Write down exactly the lines from the one below that has "Where should I click to: Open Saved" to the end of the data, both ends included; the pictures should not appear in your copy.

RECORDS TO PROCESS:
# # # #

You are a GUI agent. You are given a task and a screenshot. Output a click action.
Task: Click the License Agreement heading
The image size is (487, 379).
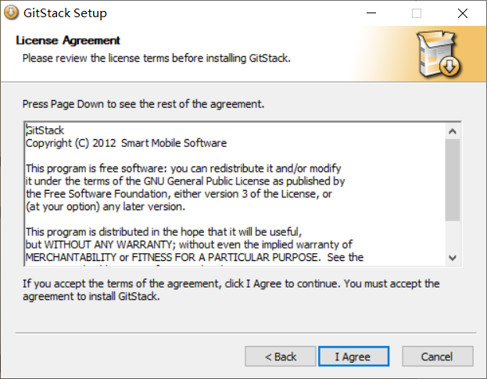pos(68,41)
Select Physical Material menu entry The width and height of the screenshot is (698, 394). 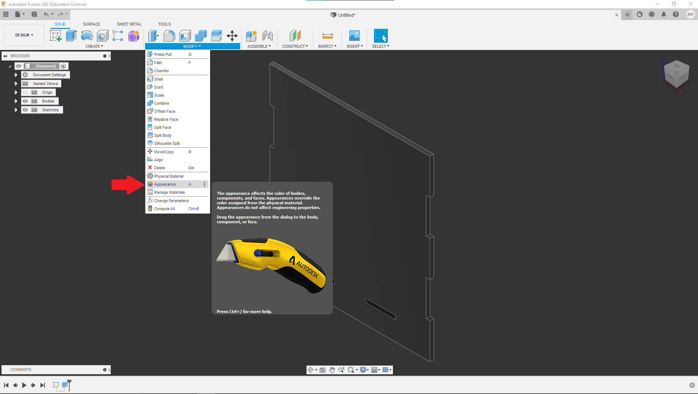coord(169,176)

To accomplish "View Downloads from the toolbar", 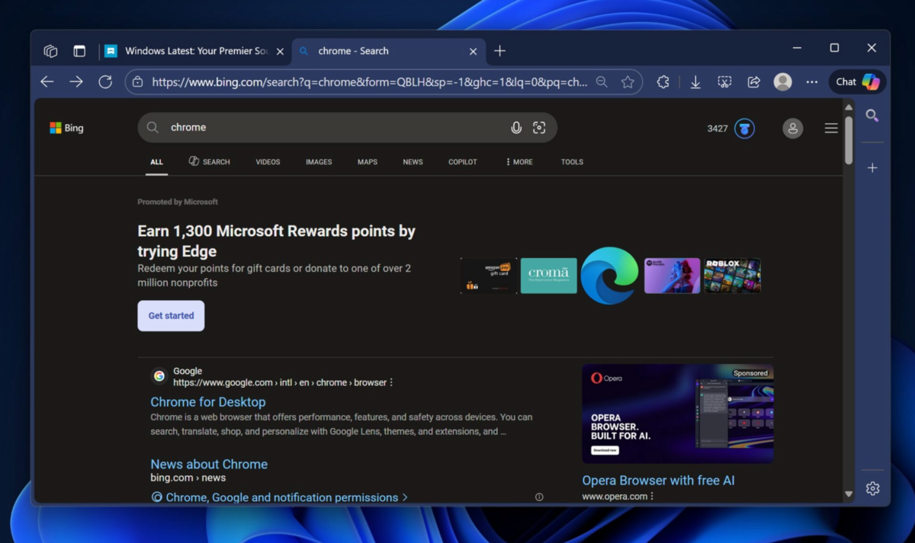I will [x=695, y=81].
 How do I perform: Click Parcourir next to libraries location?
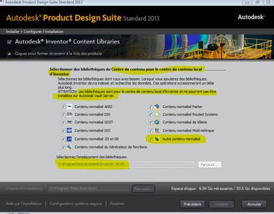point(210,165)
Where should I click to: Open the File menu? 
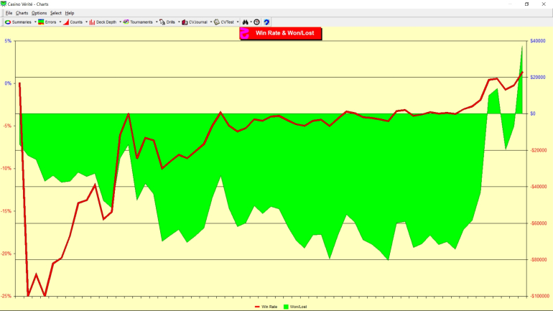pyautogui.click(x=9, y=13)
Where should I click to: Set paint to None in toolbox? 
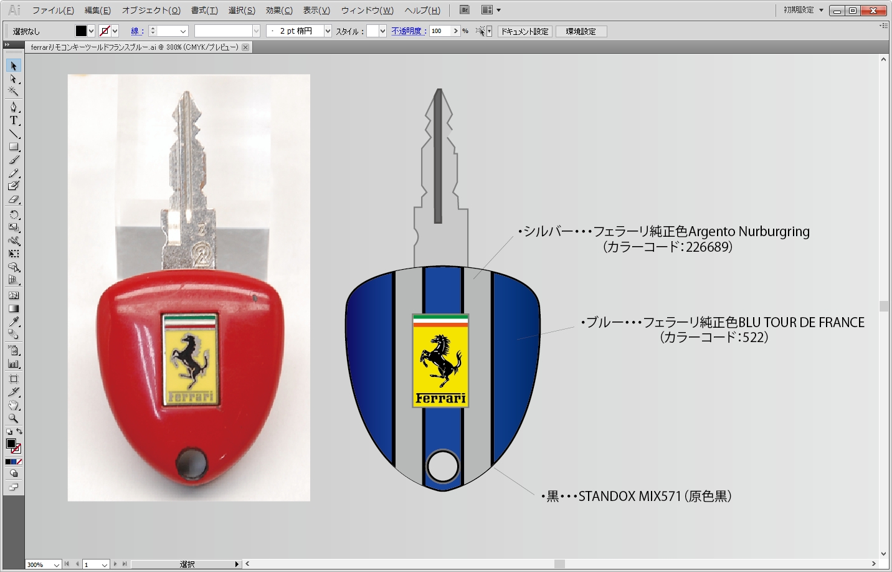click(19, 462)
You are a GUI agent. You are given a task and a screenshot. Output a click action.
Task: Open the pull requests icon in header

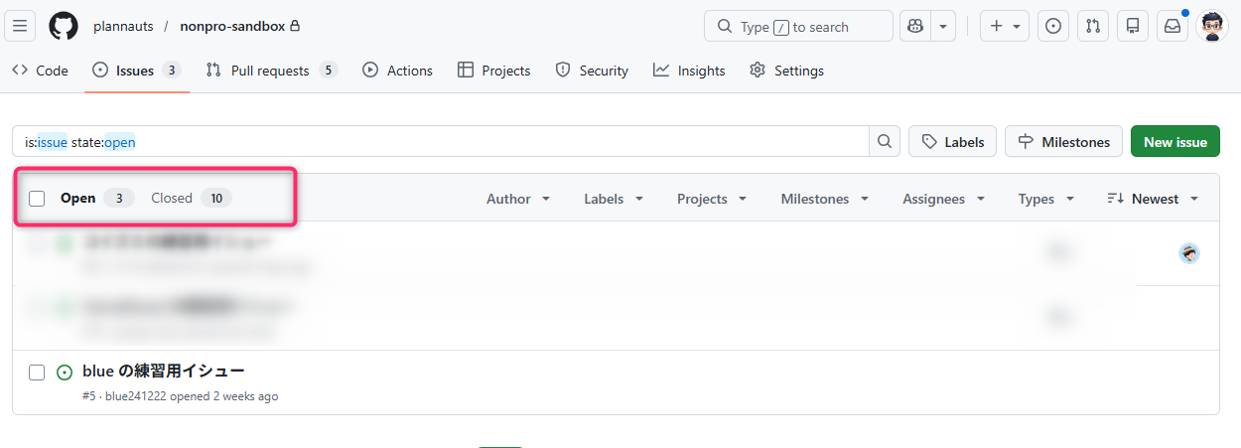click(1093, 26)
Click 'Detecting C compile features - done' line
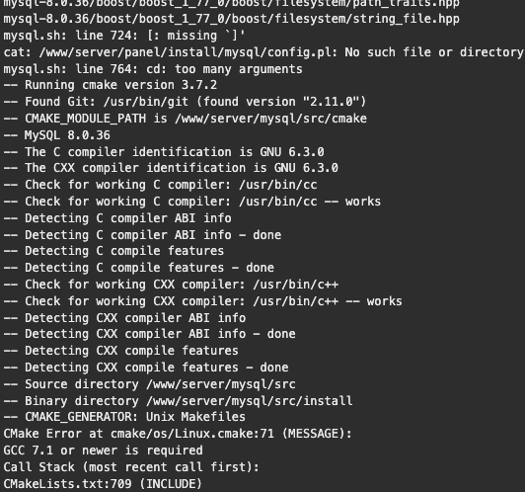Viewport: 525px width, 492px height. point(138,268)
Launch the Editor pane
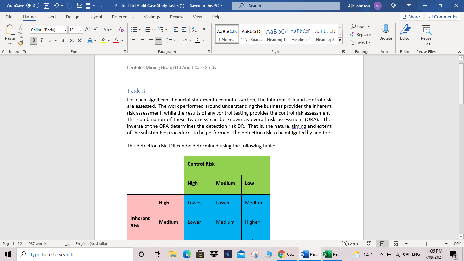 coord(405,33)
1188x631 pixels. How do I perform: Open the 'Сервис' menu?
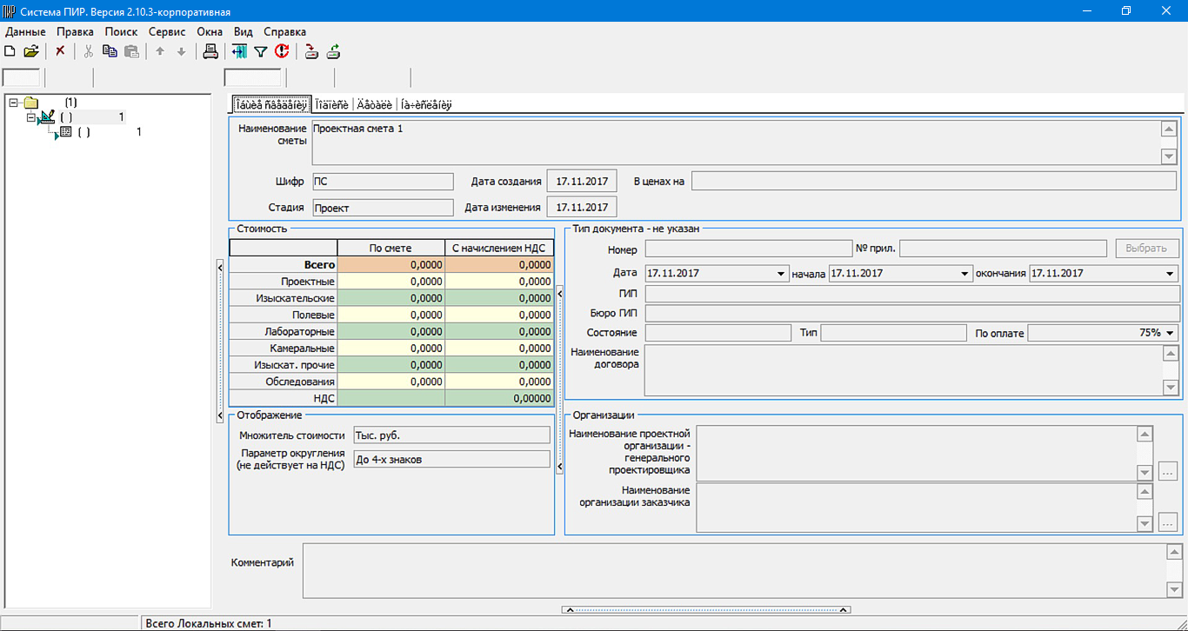click(167, 31)
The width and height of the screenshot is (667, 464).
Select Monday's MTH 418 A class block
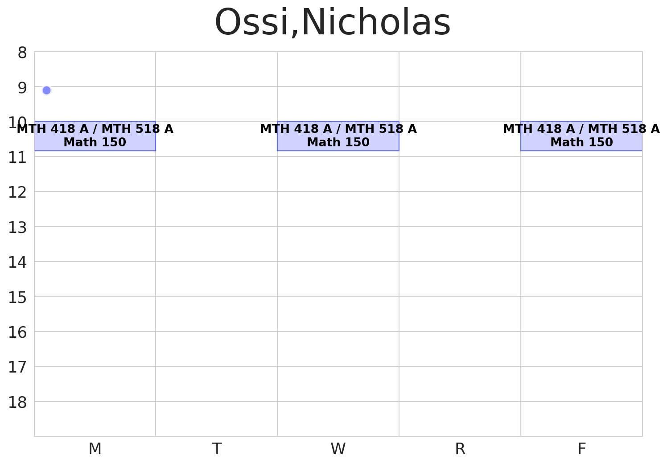coord(95,136)
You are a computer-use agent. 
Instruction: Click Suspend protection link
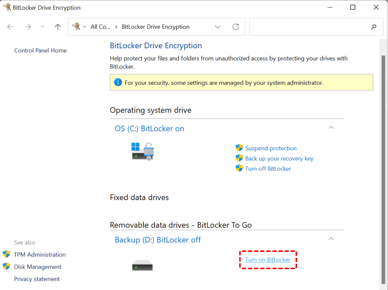coord(271,148)
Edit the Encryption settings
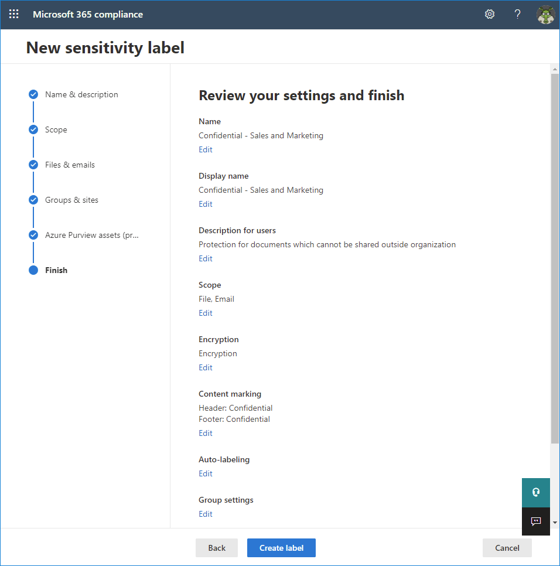 pos(205,367)
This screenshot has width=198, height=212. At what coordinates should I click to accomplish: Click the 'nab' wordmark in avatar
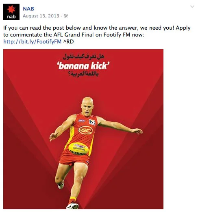coord(11,17)
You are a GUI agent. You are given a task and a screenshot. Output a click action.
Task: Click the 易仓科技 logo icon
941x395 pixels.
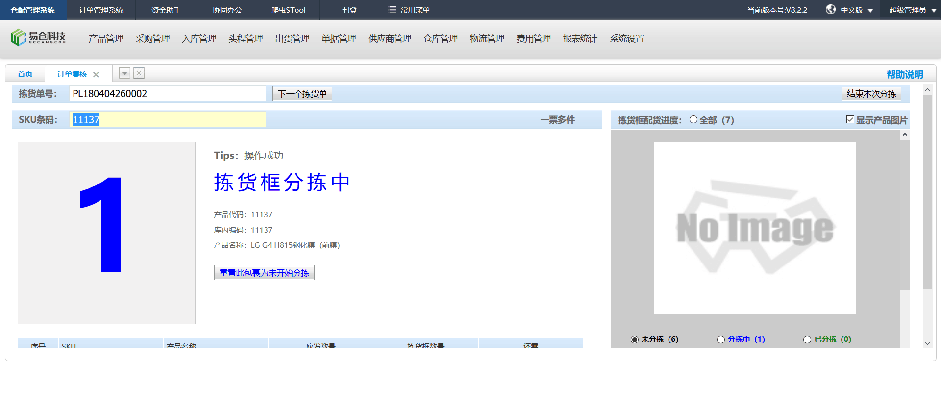click(19, 38)
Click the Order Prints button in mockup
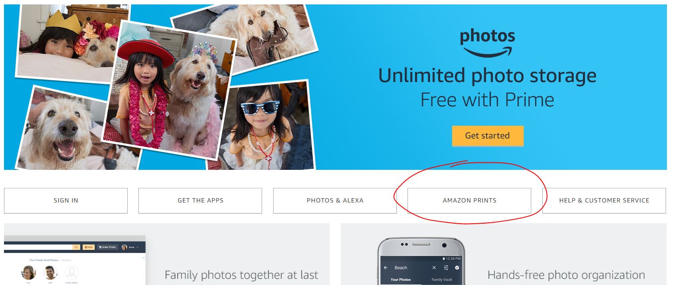 pos(107,247)
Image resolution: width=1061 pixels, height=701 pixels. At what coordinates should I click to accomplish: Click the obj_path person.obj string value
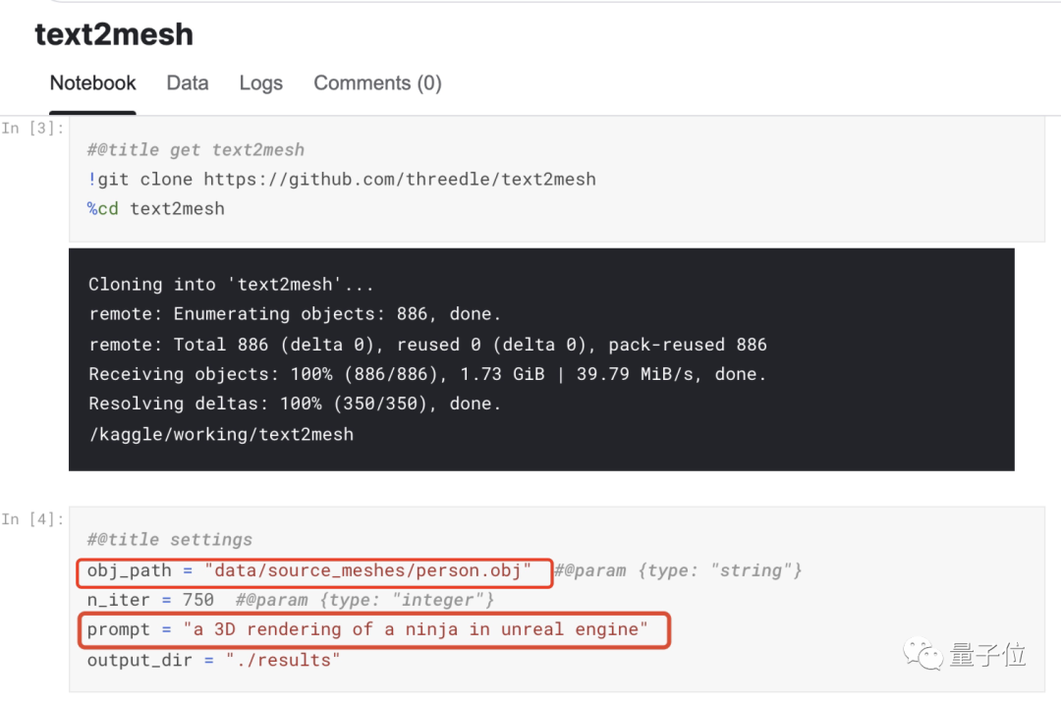click(x=368, y=570)
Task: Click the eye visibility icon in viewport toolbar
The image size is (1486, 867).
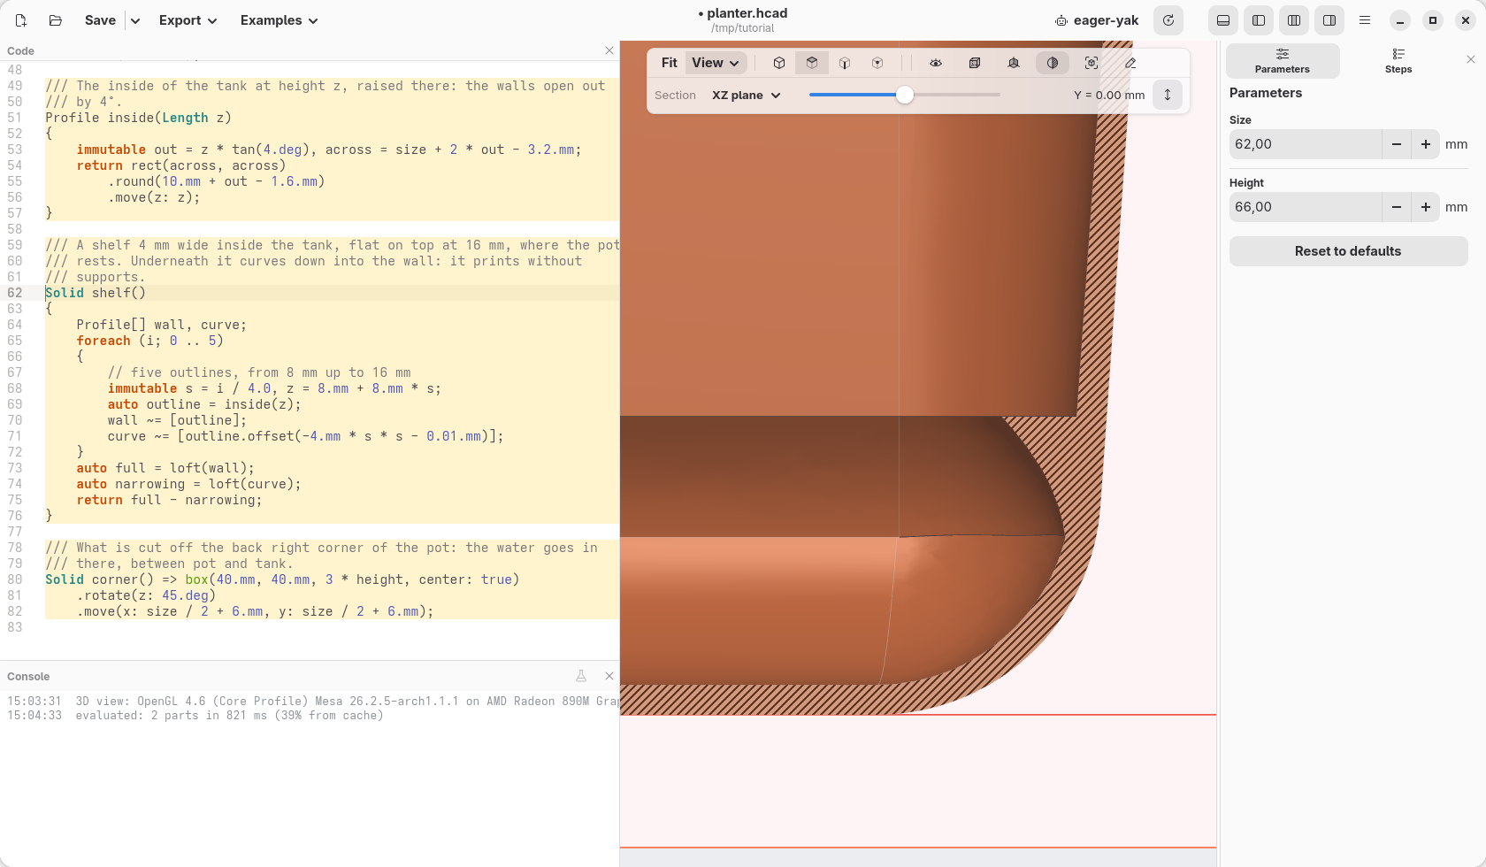Action: pyautogui.click(x=936, y=63)
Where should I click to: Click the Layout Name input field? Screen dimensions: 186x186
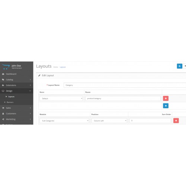pyautogui.click(x=125, y=85)
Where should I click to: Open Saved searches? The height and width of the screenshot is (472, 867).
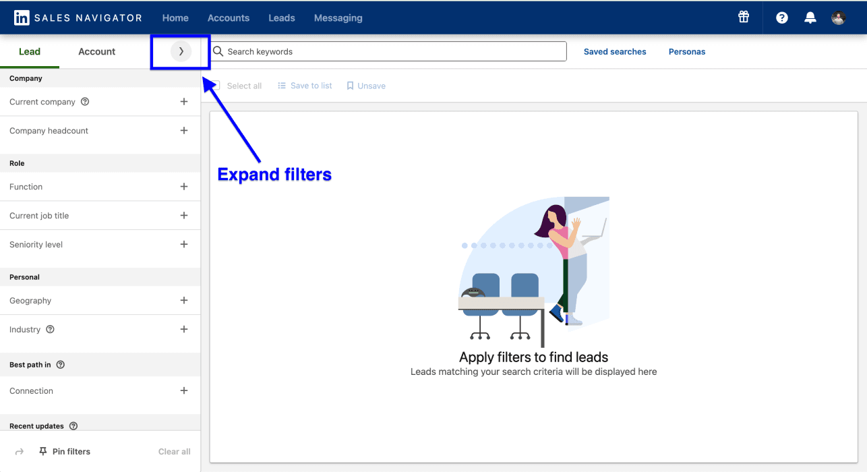coord(614,51)
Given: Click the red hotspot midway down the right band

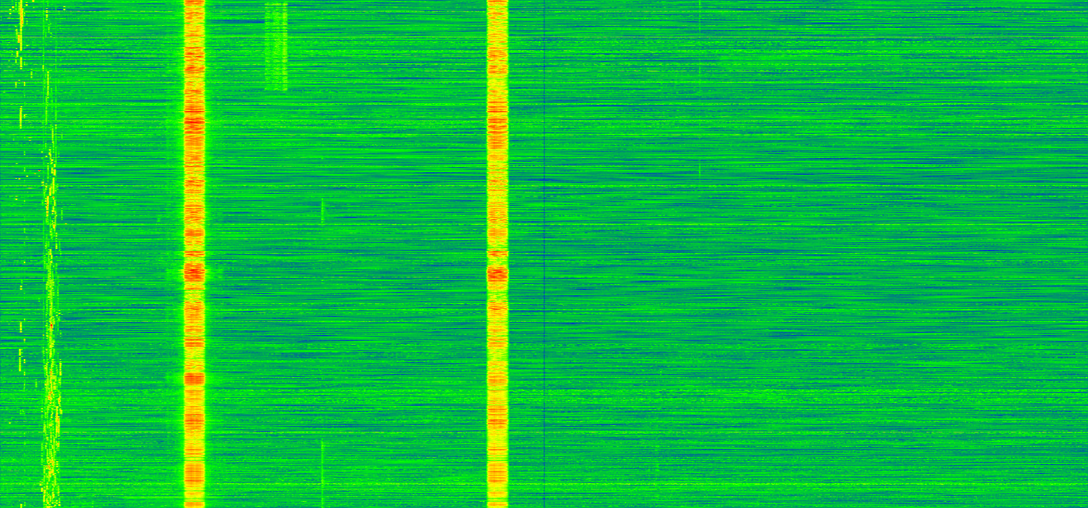Looking at the screenshot, I should tap(497, 273).
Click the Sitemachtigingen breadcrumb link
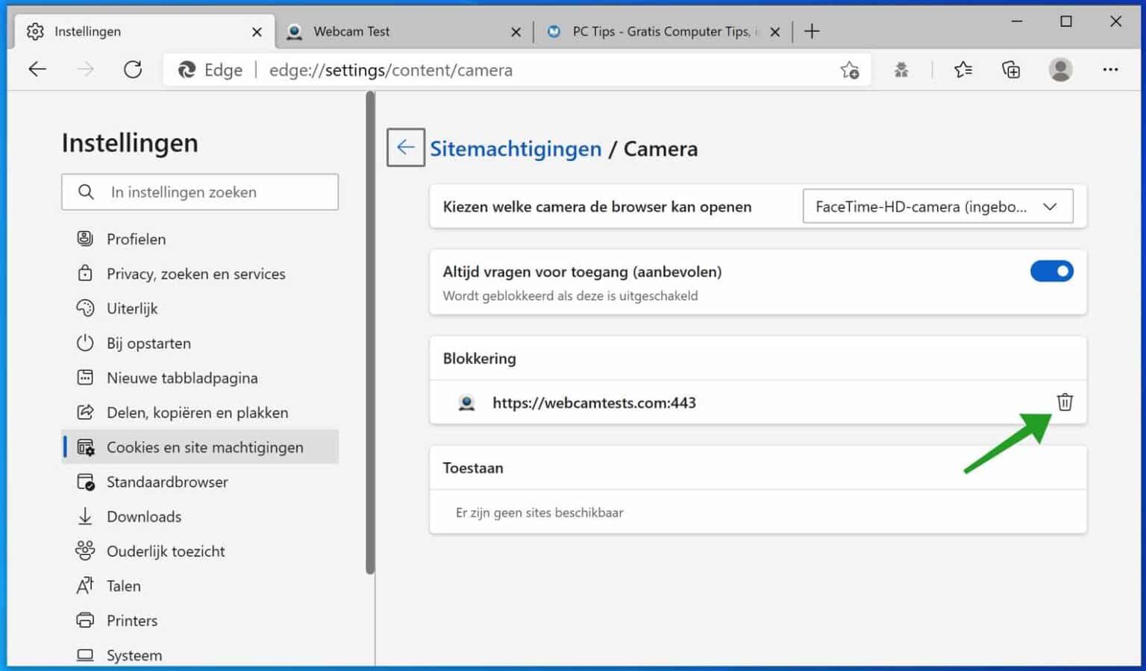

# # # #

OUTPUT OF THE TASK:
Where should I click to: Open Saved searches? The height and width of the screenshot is (472, 867).
coord(614,51)
Given: Click the red hotspot midway down the right band

Looking at the screenshot, I should tap(497, 273).
Click the Sitemachtigingen breadcrumb link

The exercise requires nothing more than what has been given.